Le Canada est impliqué dans le conflit en Syrie depuis avril dernier. Sa participation reste source de nombreuses critiques des partis de l’opposition qui jugent que le Canada n’a pas sa place danscette guerre. Avec les élections fédérales prochaines, le Canada pourrait avoir un tout autre rôle à jouer dans ce conflit majeur.
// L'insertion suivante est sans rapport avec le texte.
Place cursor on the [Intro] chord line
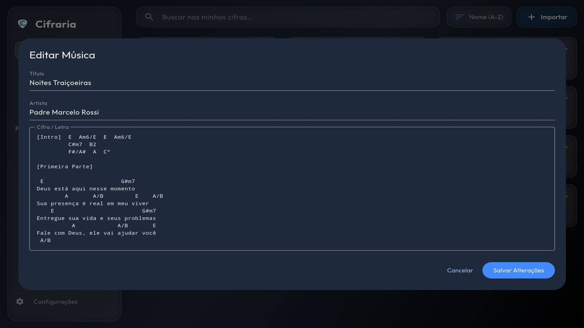Image resolution: width=584 pixels, height=328 pixels. 84,137
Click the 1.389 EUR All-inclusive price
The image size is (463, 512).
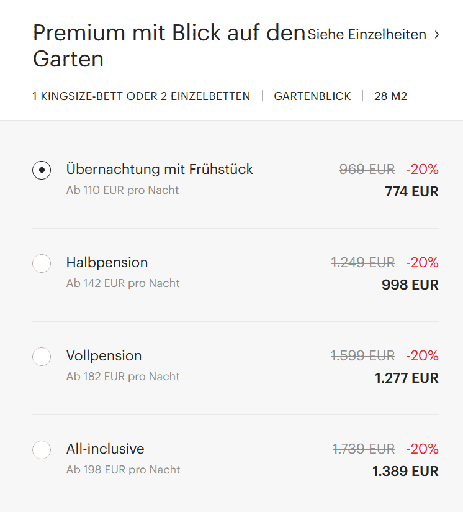(x=405, y=472)
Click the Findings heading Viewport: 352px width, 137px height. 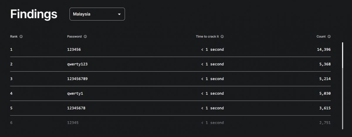pos(34,14)
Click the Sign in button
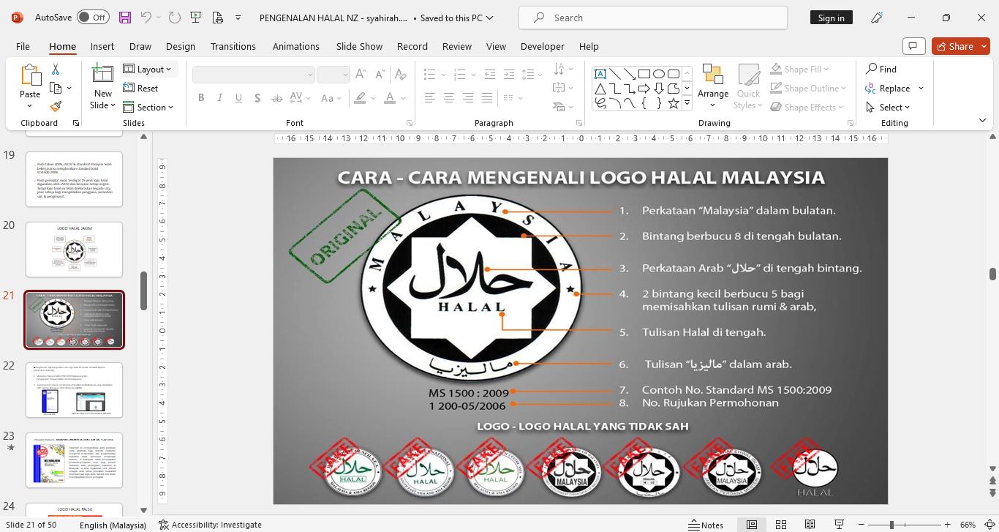Image resolution: width=999 pixels, height=532 pixels. click(831, 18)
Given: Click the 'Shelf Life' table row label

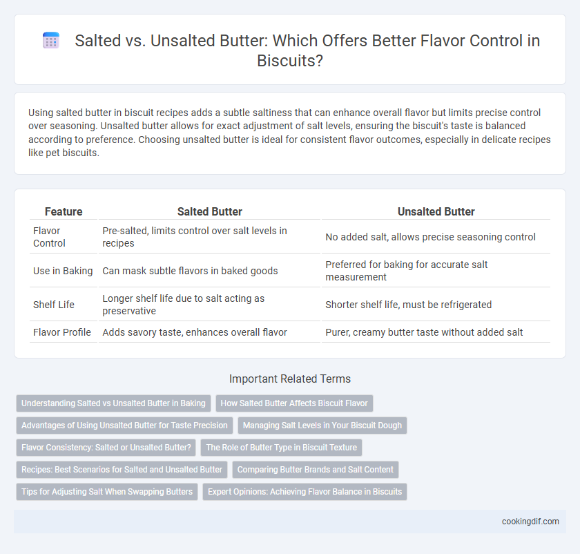Looking at the screenshot, I should click(x=54, y=305).

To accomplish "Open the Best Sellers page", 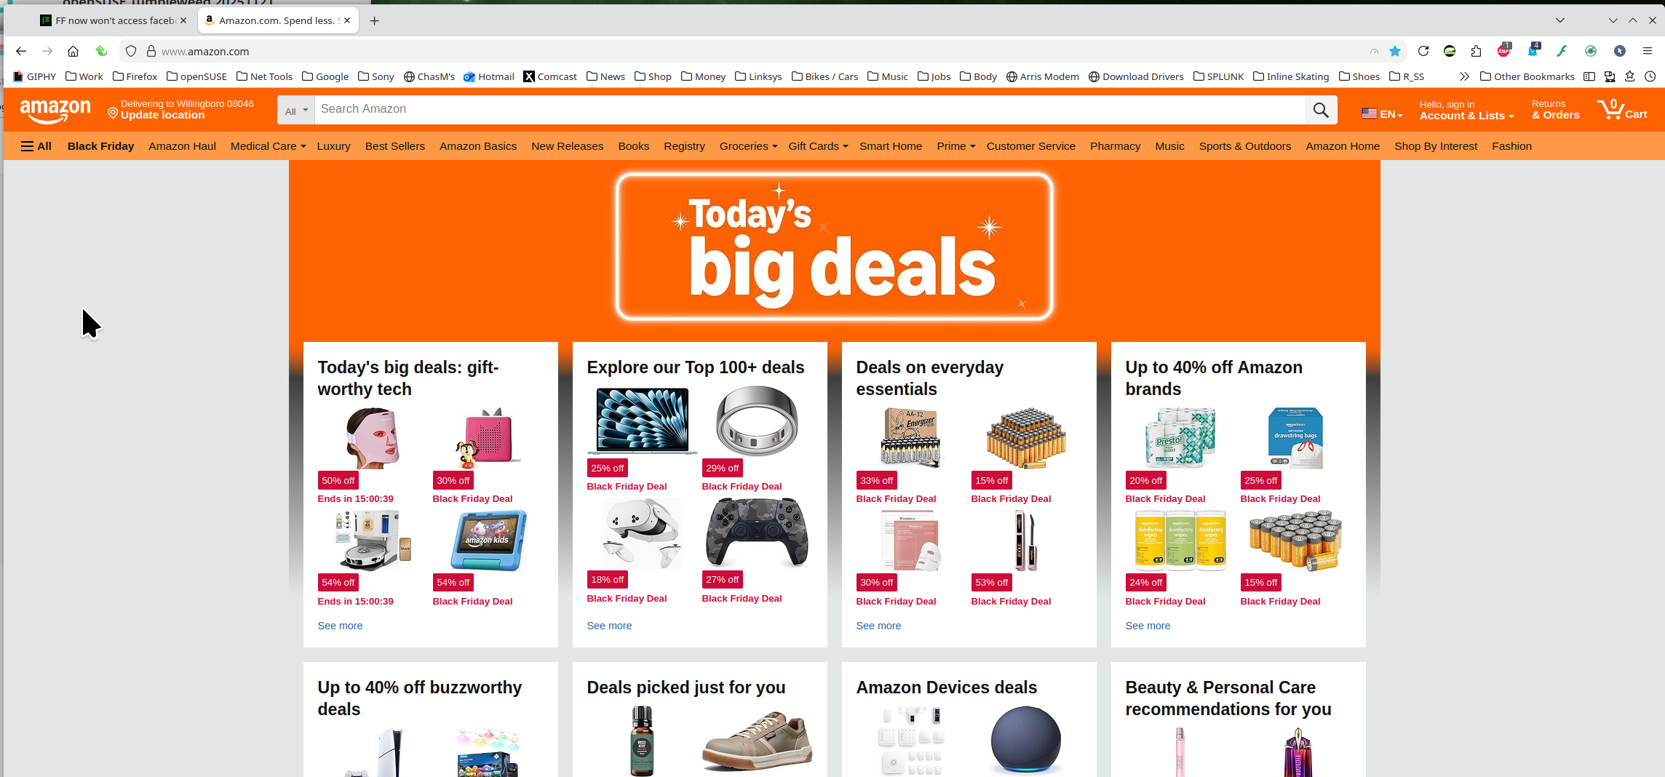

Les Forces armées canadiennes sont présentes en Syrie depuis avril dernier, en plus d’avoir des troupes en Irak depuis la fin 2014, d’après Le Monde. Le Canada montre une forte ambition de mettre un terme au groupe armé État islamique, notamment en participant à la Coalition contre l’État islamique mise en place par les États-Unis en septembre 2014. Toutefois, cette coalition n’est ni une mission des Nations unies, ni une mission de l’OTAN.
Le Premier ministre reste cependant vague quant au rôle humanitaire du Canada envers les réfugiés. Selon Radio-Canada, il affirme que « nous n’avons pas à choisir entre lutter contre le soi-disant État islamique et aider ses victimes. Nous ferons les deux.»
Le gouvernement fédéral avait d’ailleurs déposé une motion,en mars dernier, consistant à prolonger d’un an soit jusqu’au 30 mars 2016, la mission des Forces canadiennes contre le groupe armé État islamique en plus de l’élargir à la Syrie, relate Le Monde.Cette dernière avait été approuvée par 142 voix contre 129. Les partis de l’opposition considèrent cependant que le Canada n’a pas sa place au sein de cette guerre et que les nouvelles frappes en Syrie auront des répercussions dangereuses.
Une politique étrangère axée sur les affaires et la guerre
Selon la revue L’actualité, le gouvernement de Stephen Harper a axé les relations internationales du Canada sur les affaires et la guerre depuis 2006. D’ailleurs, « Ottawa est davantage impliqué avec ses alliés de l’OTAN et des États-Unis qu’avec l’ONU et ses Casques bleus ».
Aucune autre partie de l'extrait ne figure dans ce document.